Source material:
== Segment start ==
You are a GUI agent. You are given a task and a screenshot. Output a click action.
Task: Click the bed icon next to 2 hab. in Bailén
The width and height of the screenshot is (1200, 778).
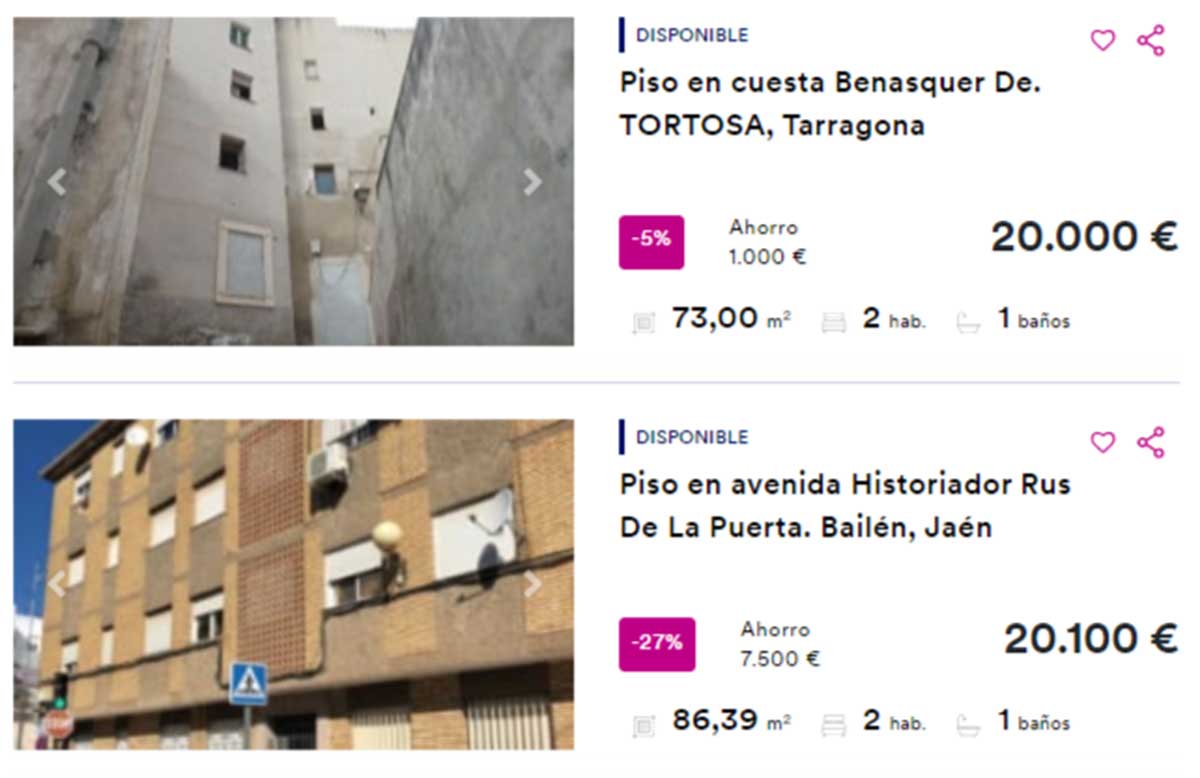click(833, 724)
== Segment end ==
== Segment start ==
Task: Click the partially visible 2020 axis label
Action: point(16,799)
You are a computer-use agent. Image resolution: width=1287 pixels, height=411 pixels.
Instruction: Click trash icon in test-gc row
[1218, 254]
== Segment end ==
What the task requires: Which lines above include the word "agent"? Show each one.

Result for this exercise:
You are a GUI agent. You are given a task and a screenshot. Output a click action.
You are a computer-use agent. Image resolution: width=1287 pixels, height=411 pixels.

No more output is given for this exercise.